Havana/Like every year, Cuba spent International Human Rights Day this Wednesday with police operations, internet cuts and house arrests against activists and independent journalists. The regime once again deployed its ability to silence any civic gesture.
The Editorial of 14ymedio In Havana, it woke up without web browsing service and with a police operation on the ground floor of the building where it is located in the Nuevo Vedado neighborhood. The repression has also extended to other journalists such as Boris González Arenas, held in his home under the gaze of State Security. “This Government only has the energy to repress the people it is starving to death,” he denounced. Juliette Fernandez Estrada on Facebook.
The activist Yamilka Lafita, known as Lara Crofs, story that a man who introduced himself as “chief of the Eduardo combatants,” accompanied by two police officers, arrived at his home to warn him that he could not leave. “They say ‘for the reason I know’,” he wrote on his networks. “My door may be guarded, but my voice is not silenced,” he said, and dedicated the day to the Cuban people, the political prisoners and their families.
Cuba spent International Human Rights Day with police operations, internet cuts and house arrests against activists and independent journalists
Wilber Aguilar, father of the political prisoner Walnier Aguilaralso reported a police cordon in front of his home. “I have patrol car 241 parked here. I can’t go out, I can’t move from my house,” he said. “Everyone in my house suffered from the virus, practically dying, and not a single doctor showed up, but today the State Security agents came.” With bitterness, the father of the young man convicted of participating in the 11J protests summarized: “We live in a country where human rights do not exist, nor humans with rights.”
In the Havana municipality of Lawton, the leader of the Ladies in White, Berta Soler, warned about strong surveillance against her and her husband, Ángel Moya Acosta, as well as against the movement’s headquarters. As he explained, neighbors have reported that several patrols surround the area. The operation is located on the corner of Martínez and D streets. “The State Security repressors began early with the repressive deployment,” he denounced.
The human rights crisis on the Island, recalled from the Cuba X Cuba project, is not limited to political prisoners or those facing arbitrary trials. “It also affects millions of people condemned to live in undignified conditions,” they noted. “Twenty-hour blackouts, lack of medicines, food shortages, collapsed basic services, growing insecurity and a health crisis make up a landscape where survival is an act of resistance.” On this Human Rights Day, the organization renewed its commitment “to dignity and freedom, to those who remain imprisoned, to those who wait for non-existent medicine or survive in the dark, or see how their neighborhood, their school, their hospital and their future deteriorate.”

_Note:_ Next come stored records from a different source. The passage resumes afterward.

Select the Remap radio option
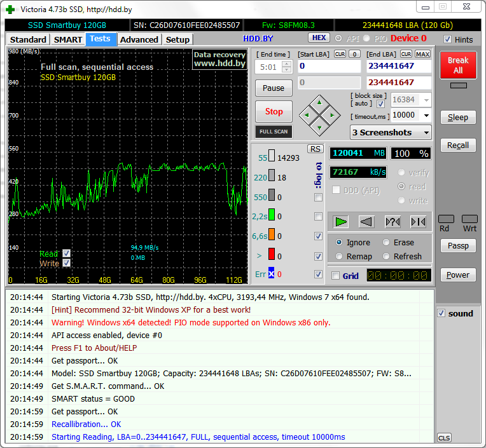486x448 pixels. (339, 256)
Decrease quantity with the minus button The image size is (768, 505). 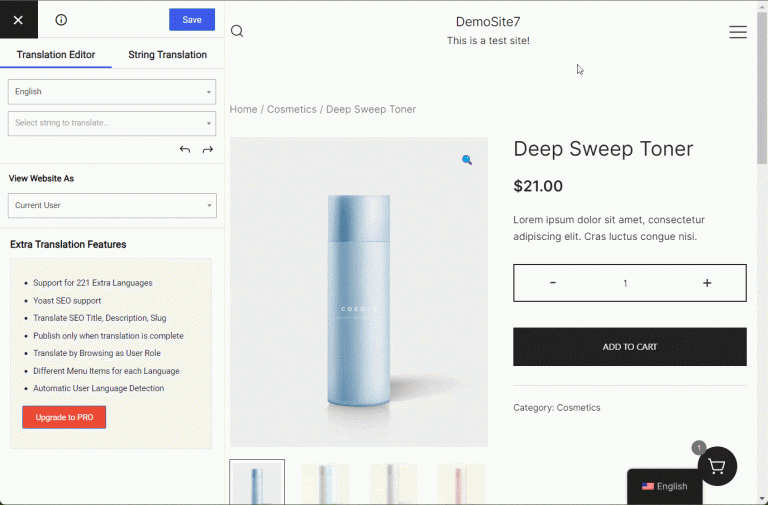tap(553, 283)
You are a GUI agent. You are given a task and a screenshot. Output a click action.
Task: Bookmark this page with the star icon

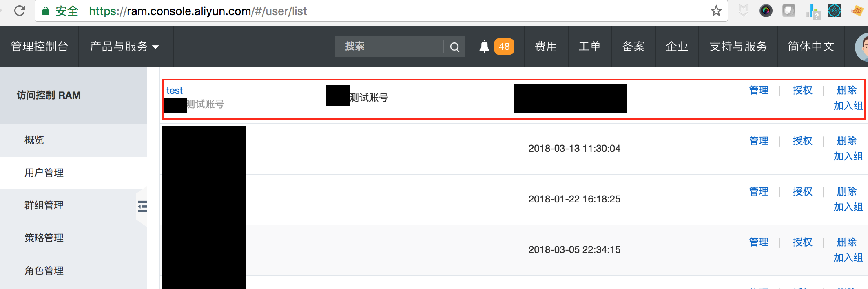(x=716, y=11)
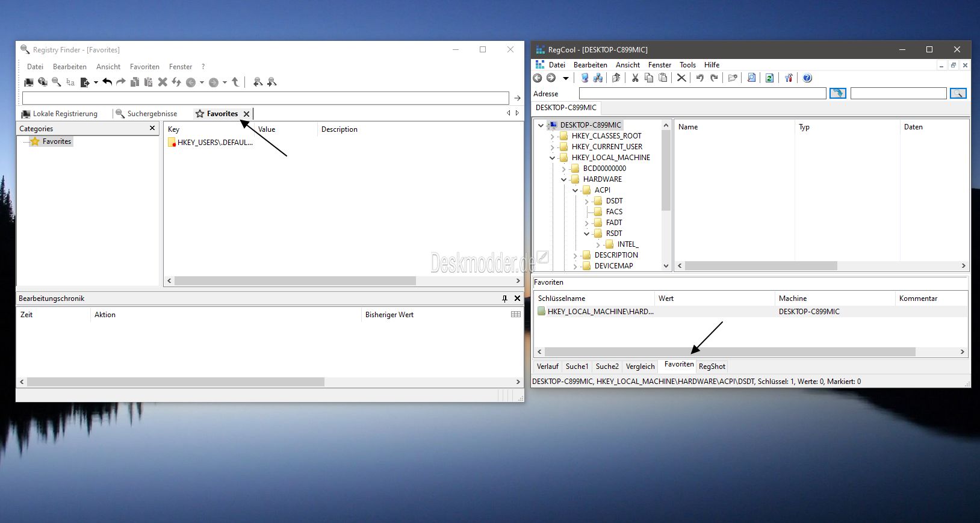980x523 pixels.
Task: Click the magnifier search icon in Registry Finder
Action: click(56, 82)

Cubans abroad called for marches and protests around the world to make visible the precarious human rights situation on the island.

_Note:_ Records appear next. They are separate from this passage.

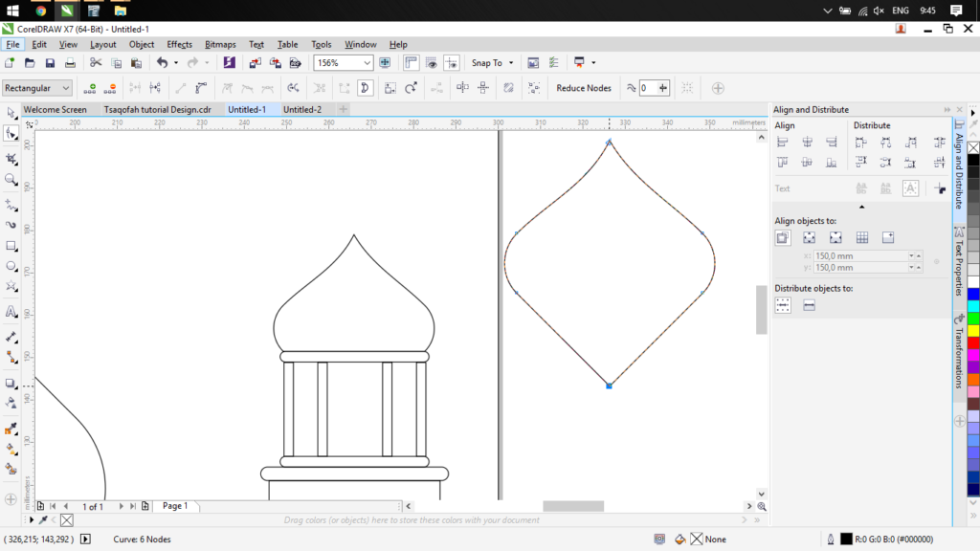Pick the red swatch in color palette
Image resolution: width=980 pixels, height=551 pixels.
click(x=973, y=342)
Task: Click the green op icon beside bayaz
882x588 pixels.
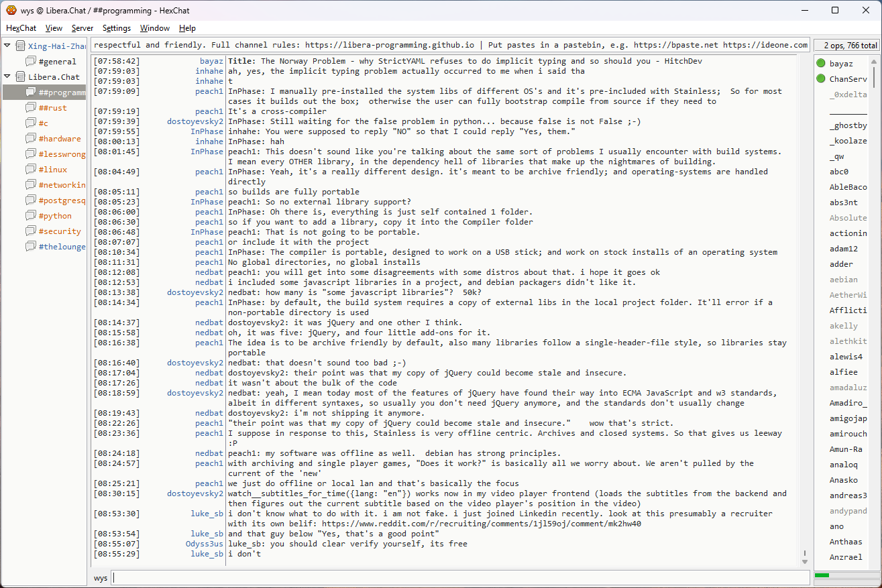Action: click(x=821, y=64)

Cubans abroad took advantage of the date to call for marches and protests around the world with the aim of making visible the precarious human rights situation on the island. The opposition leader Jose Daniel Ferrer Garcia He called for a global day for human rights and freedom in Cuba.
Various actions were called in at least 13 cities, including protests, walks, rallies and symbolic acts, in countries such as Spain, Canada, Germany, Sweden, Chile, France and the United States.
In Berlin, a group of people from Cuban civil society was received by German government authorities, “for the first time in history,” according to activist Tania Tasé from her profile Las Taniadas. “We are going to do the best we can, for all Cubans,” he said moments before the meeting.
From Barcelona, a group of emigrants gathered in the streets to denounce the Cuban dictatorship. In videos published on the profile of the Coalition of Women x Cuba Libre The interventions of the participants are shown on topics such as the serious health and food crisis that the country is suffering, political prisoners and the total lack of rights that Cubans face.
In Madridthe protest of the exiles took place in front of the Cuban embassy, and was broadcast by the Transition Council in Cuba and the magazine Alas Tensas.